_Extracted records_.
>>>>>

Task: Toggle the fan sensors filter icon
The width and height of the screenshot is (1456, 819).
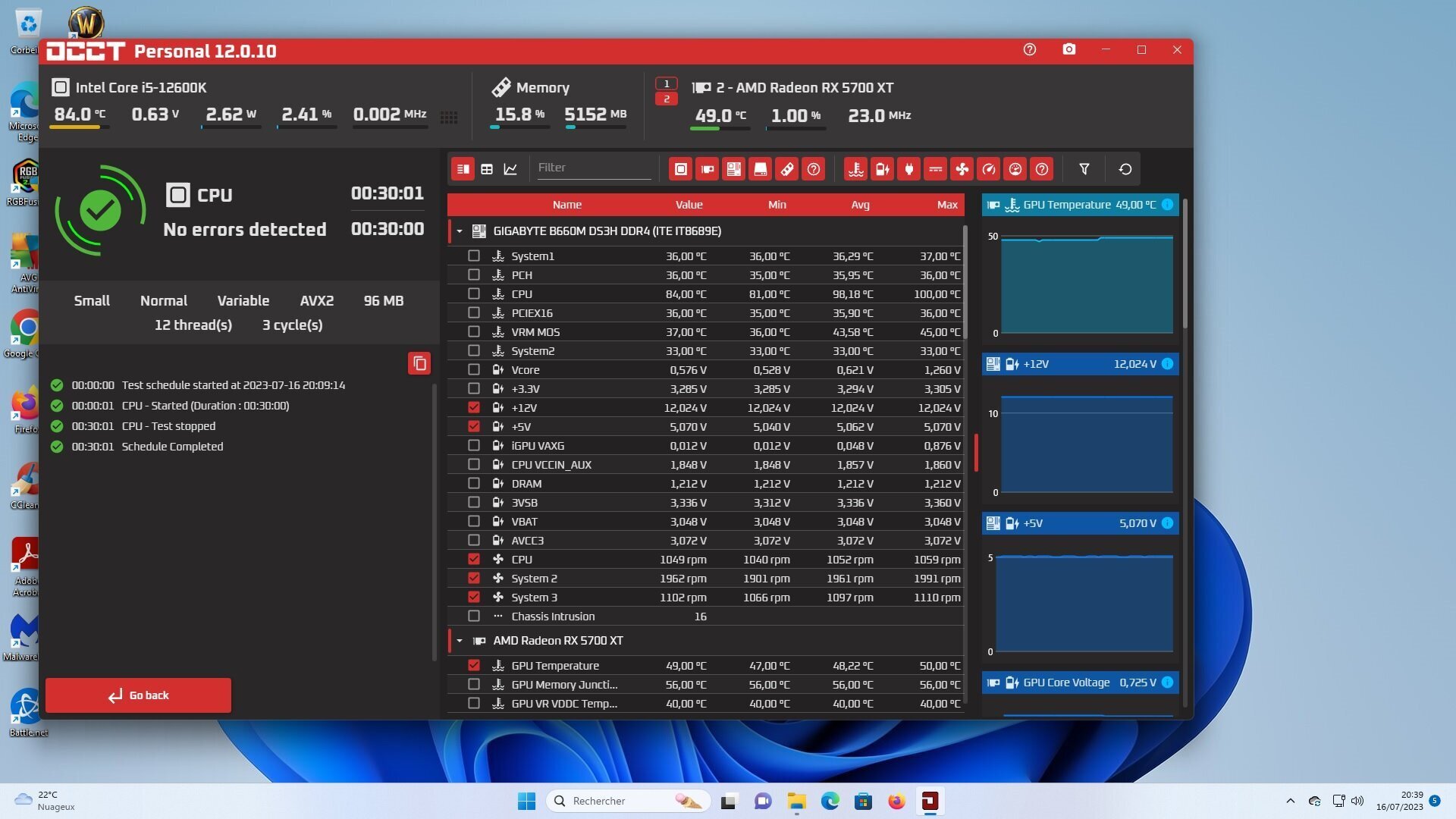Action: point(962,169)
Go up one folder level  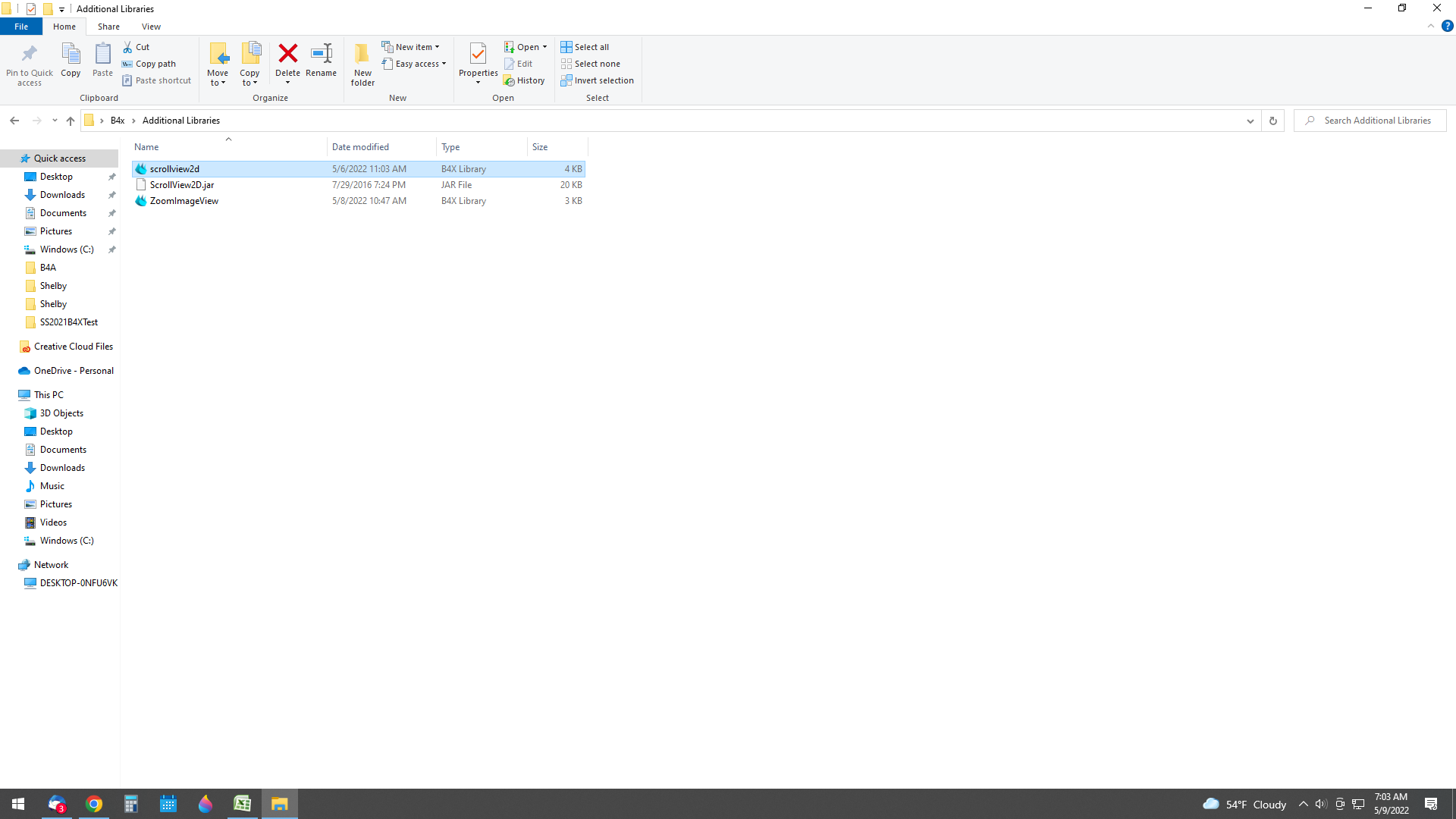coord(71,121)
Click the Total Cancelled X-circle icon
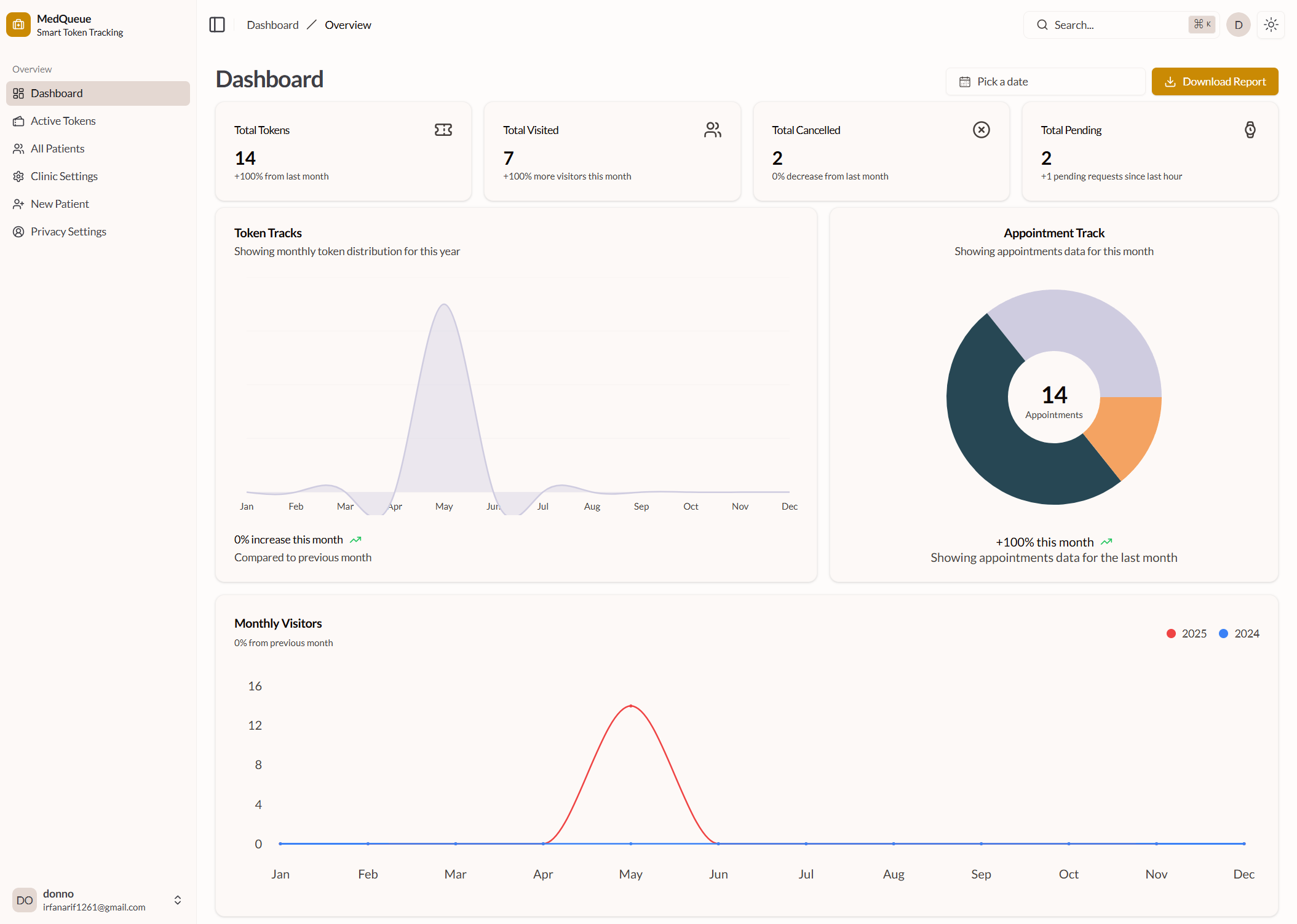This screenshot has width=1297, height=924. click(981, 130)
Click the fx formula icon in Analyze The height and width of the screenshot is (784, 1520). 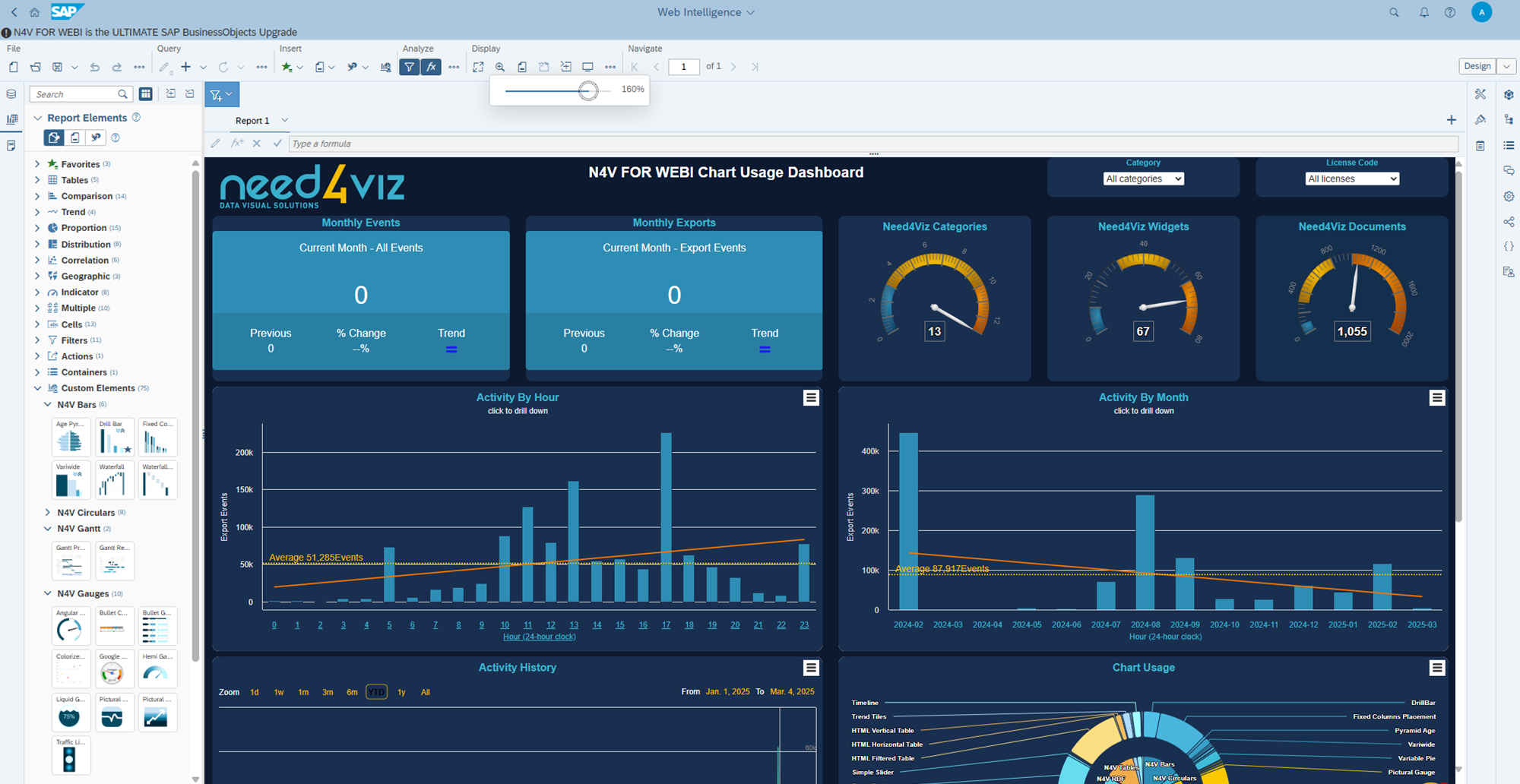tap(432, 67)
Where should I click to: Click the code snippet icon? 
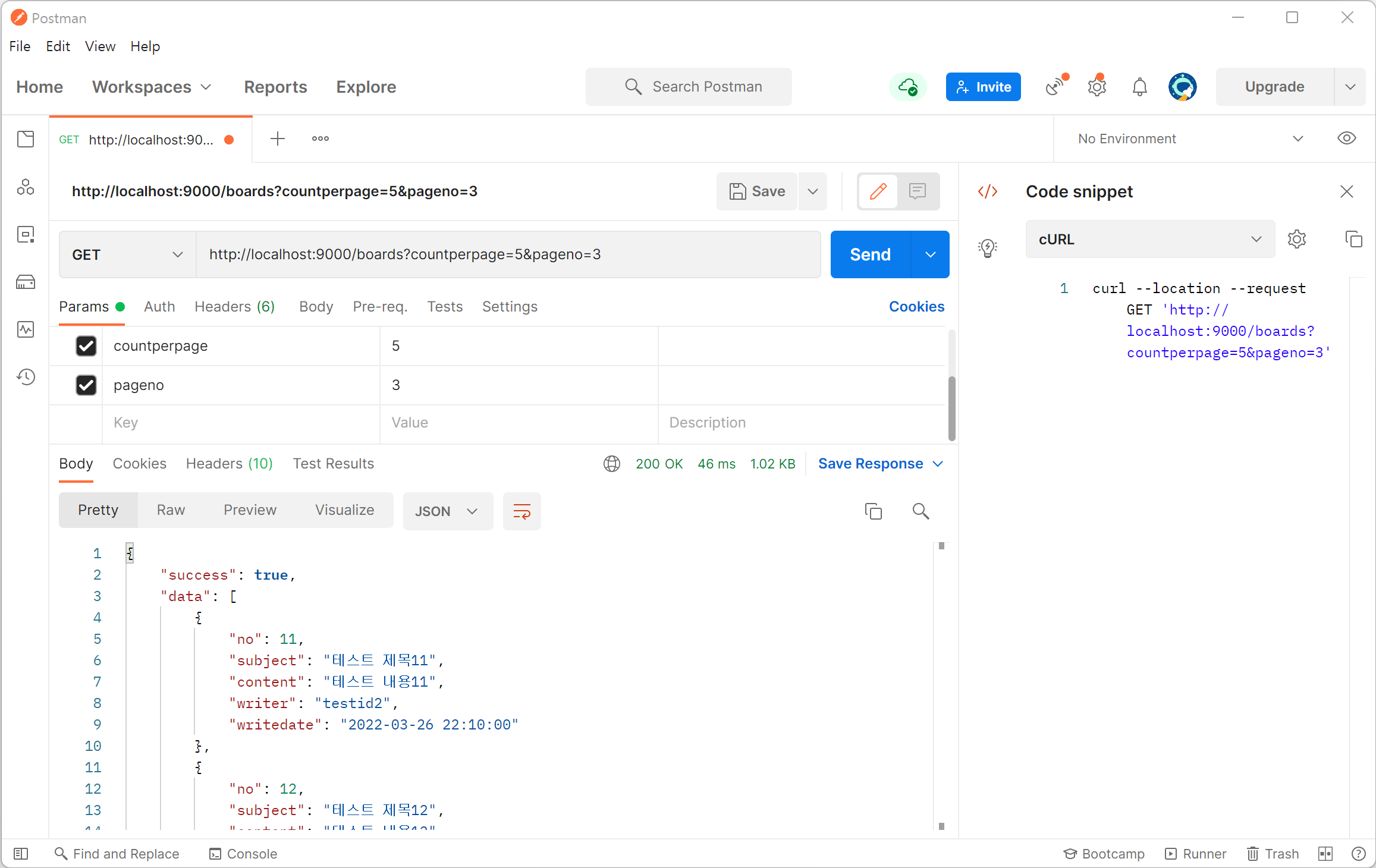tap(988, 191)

<<<<<

_Task item_. Beginning with the line that contains "Where should I", write out every line through the last one in the records, exactly and without pictures.

_Answer space_.
Where should I click to: Click the code snippet icon? 
tap(988, 191)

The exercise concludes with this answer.